I have one! Does not have handle..going to fabricate one someday..think ive had it now 4 yrs. Everything has a price


----------



## pytlik86 (Sep 3, 2016)

Cletus said:


> I have one! Does not have handle..going to fabricate one someday..think ive had it now 4 yrs. Everything has a price


something you would sell? and what price?


----------



## Cletus (Jan 15, 2017)

pytlik86 said:


> something you would sell? and what price?

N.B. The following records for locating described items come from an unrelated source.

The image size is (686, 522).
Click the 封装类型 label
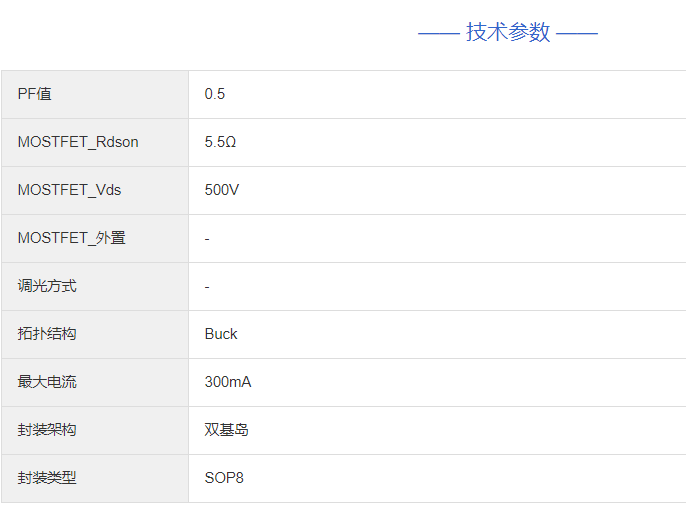tap(47, 478)
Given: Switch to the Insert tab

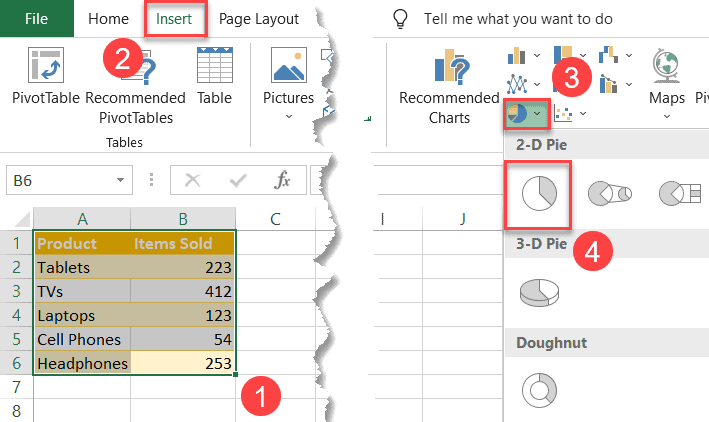Looking at the screenshot, I should [175, 18].
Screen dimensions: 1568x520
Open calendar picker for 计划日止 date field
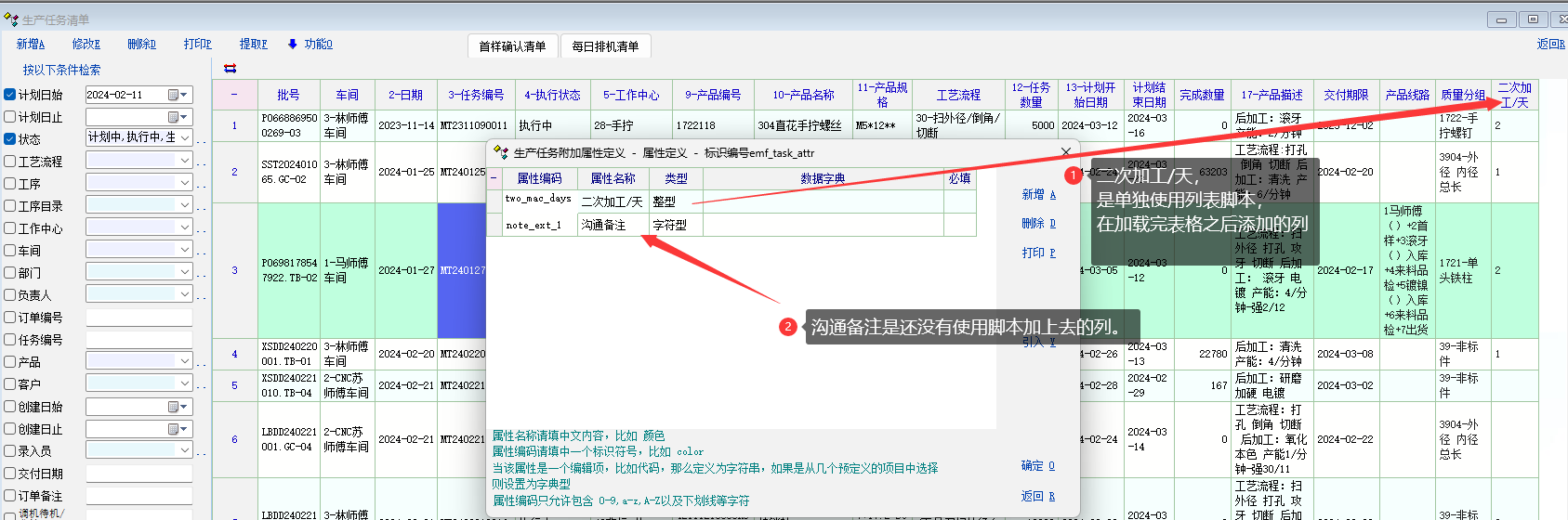[174, 117]
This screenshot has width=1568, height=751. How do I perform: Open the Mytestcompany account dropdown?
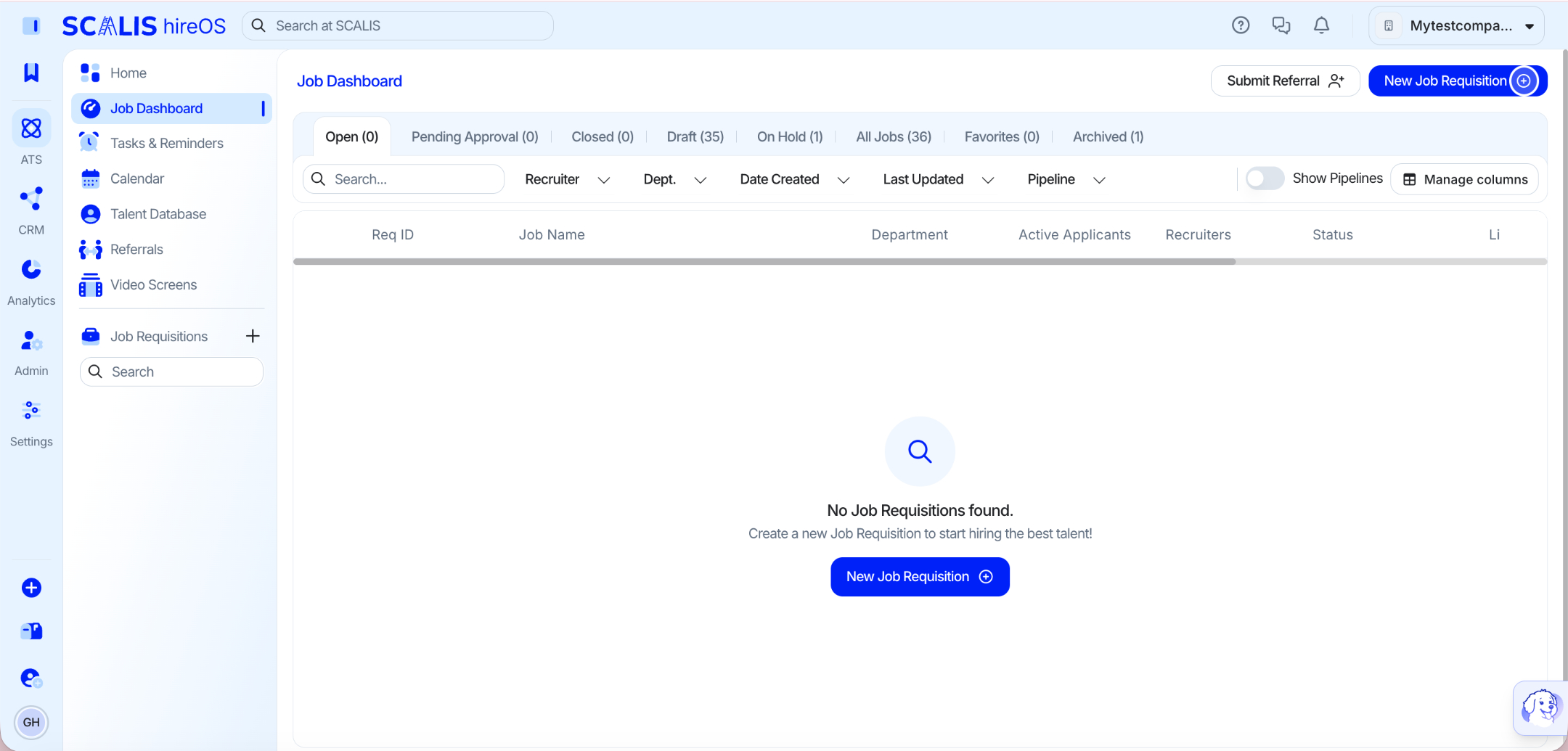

Its going to be more than you want to pay! Its rare and discontinued...1800.00

If you need 4" exact...i would just cut a box down, or just make you a reducer plate for the 5.5


----------



## pytlik86 (Sep 3, 2016)

Cletus said:


> Its going to be more than you want to pay! Its rare and discontinued...1800.00
> 
> If you need 4" exact...i would just cut a box down, or just make you a reducer plate for the 5.5



 thats more than Im gonna play :lol:

I have already started working a little on another 4" project, but still had a hope.

but thx for the answer


----------



## MrWillys (Mar 10, 2014)

Insert Mike Myers Dr Evil's voice and say "2 million dollars". And again, I've never even seen one from the early 70's through 2012.


----------



## pytlik86 (Sep 3, 2016)

Ohh, i have seen 2 others since 2005.. one broken, and one would not sell.. 😥

Sent from my Redmi Note 3 using Tapatalk


----------



## Cletus (Jan 15, 2017)

4"..


----------



## Bohdi (Jan 28, 2015)

Nail spotter is one the more useless tools made in my opinion because you still have to wipe down behind it plus filling up with mud.Much faster to spot screws by hand


----------



## Bohdi (Jan 28, 2015)

Plus screws not sunk in will rip the blade to pieces


----------



## endo_alley_revisited (Aug 9, 2016)

Bohdi said:


> Nail spotter is one the more useless tools made in my opinion because you still have to wipe down behind it plus filling up with mud.Much faster to spot screws by hand


I agree. Back when it was nails used to fasten drywall, the nail spotter was a good tool. But with screwing, the nail spotter doesn't fill the nail holes very good on the first coat. And they leave a buildup which must be sanded later.


----------



## spacklinfool (Sep 23, 2011)

*spotter*

my spotter leaves no buildup..been using the 2in then 3 inch for decades and no problems filling, just mix mud a little looser and put water or non staining oil on skid plate and it will glide over walls like skates on ice..and I will out spot and hand guy..and have several times...and charge the rockers for any misses they will not miss any..


----------



## gordie (Nov 6, 2012)

Lol charge a rocker. At your own risk


----------



## Wimpy65 (Dec 17, 2013)

gordie said:


> Lol charge a rocker. At your own risk


I'm with you, Gordie! As a finisher,
I appreciate the fantastic work my hangers do. I expect a lot of my hangers and pay them accordingly. 
However, I don't expect perfection. If there is a missed cut, I fix it.
Everybody misses something on occasion, but my hangers produce very nice work on a regular basis.


----------